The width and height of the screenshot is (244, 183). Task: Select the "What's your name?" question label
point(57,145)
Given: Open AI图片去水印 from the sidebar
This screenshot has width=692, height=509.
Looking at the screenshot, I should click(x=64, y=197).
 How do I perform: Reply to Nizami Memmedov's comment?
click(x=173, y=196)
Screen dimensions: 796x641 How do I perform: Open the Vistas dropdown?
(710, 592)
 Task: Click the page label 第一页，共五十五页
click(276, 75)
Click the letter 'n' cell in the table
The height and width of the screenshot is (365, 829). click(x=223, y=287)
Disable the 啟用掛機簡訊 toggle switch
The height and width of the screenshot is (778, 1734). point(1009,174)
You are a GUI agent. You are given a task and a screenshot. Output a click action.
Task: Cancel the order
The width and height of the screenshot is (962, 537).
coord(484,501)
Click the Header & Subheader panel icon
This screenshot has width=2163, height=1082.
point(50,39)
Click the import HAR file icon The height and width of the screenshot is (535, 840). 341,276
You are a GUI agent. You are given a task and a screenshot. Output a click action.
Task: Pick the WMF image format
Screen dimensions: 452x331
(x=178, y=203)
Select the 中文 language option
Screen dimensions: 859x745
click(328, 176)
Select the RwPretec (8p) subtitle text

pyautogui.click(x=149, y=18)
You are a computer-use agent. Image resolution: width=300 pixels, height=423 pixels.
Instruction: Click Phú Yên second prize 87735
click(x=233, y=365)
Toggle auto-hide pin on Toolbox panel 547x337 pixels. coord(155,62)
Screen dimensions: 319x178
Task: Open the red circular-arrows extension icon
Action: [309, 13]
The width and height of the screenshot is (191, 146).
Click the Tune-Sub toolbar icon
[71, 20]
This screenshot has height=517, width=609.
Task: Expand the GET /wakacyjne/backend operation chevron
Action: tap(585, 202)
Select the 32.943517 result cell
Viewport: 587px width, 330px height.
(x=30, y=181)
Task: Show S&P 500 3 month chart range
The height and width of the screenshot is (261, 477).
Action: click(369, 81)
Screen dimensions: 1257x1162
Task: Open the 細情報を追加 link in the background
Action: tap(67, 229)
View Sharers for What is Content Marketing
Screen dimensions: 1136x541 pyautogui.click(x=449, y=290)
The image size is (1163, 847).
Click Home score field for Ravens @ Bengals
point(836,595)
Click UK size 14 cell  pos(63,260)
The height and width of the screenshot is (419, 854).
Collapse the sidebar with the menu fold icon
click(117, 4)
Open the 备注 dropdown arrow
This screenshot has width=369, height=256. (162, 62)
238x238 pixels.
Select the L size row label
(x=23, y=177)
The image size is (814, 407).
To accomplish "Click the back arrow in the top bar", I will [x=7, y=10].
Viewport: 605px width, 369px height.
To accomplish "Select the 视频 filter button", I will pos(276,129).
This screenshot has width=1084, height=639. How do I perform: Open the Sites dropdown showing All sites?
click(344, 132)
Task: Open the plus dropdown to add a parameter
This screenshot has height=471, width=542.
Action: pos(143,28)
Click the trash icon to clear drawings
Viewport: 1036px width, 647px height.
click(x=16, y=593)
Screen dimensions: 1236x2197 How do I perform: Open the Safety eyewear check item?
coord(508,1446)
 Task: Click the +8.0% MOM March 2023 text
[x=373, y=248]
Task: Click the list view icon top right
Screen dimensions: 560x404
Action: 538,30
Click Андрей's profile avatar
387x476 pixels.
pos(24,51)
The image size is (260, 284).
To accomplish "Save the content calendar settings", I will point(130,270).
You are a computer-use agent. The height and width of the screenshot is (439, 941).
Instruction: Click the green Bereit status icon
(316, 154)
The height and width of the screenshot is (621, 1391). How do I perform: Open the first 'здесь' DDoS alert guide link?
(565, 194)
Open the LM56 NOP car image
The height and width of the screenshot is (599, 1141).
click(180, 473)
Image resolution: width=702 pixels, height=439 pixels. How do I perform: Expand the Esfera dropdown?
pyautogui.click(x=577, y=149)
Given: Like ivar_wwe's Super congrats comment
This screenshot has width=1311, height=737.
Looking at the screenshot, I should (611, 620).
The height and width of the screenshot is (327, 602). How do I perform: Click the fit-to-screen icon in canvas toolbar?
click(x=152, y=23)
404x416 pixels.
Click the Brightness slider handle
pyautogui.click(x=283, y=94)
..............................
To do: Your task is to transcribe, with no changes, only the lines of the listing above that lie between the line holding "Click the Header & Subheader panel icon" and the line holding "The height and width of the screenshot is (419, 854).", inclusive.

Result of the task:
Click the Header & Subheader panel icon
This screenshot has width=2163, height=1082.
point(50,39)
Click the import HAR file icon The height and width of the screenshot is (535, 840). 341,276
You are a GUI agent. You are given a task and a screenshot. Output a click action.
Task: Pick the WMF image format
Screen dimensions: 452x331
(x=178, y=203)
Select the 中文 language option
Screen dimensions: 859x745
click(328, 176)
Select the RwPretec (8p) subtitle text

pyautogui.click(x=149, y=18)
You are a computer-use agent. Image resolution: width=300 pixels, height=423 pixels.
Instruction: Click Phú Yên second prize 87735
click(x=233, y=365)
Toggle auto-hide pin on Toolbox panel 547x337 pixels. coord(155,62)
Screen dimensions: 319x178
Task: Open the red circular-arrows extension icon
Action: [309, 13]
The width and height of the screenshot is (191, 146).
Click the Tune-Sub toolbar icon
[71, 20]
This screenshot has height=517, width=609.
Task: Expand the GET /wakacyjne/backend operation chevron
Action: tap(585, 202)
Select the 32.943517 result cell
Viewport: 587px width, 330px height.
(x=30, y=181)
Task: Show S&P 500 3 month chart range
The height and width of the screenshot is (261, 477).
Action: click(369, 81)
Screen dimensions: 1257x1162
Task: Open the 細情報を追加 link in the background
Action: tap(67, 229)
View Sharers for What is Content Marketing
Screen dimensions: 1136x541 pyautogui.click(x=449, y=290)
The image size is (1163, 847).
Click Home score field for Ravens @ Bengals
point(836,595)
Click UK size 14 cell  pos(63,260)
The height and width of the screenshot is (419, 854).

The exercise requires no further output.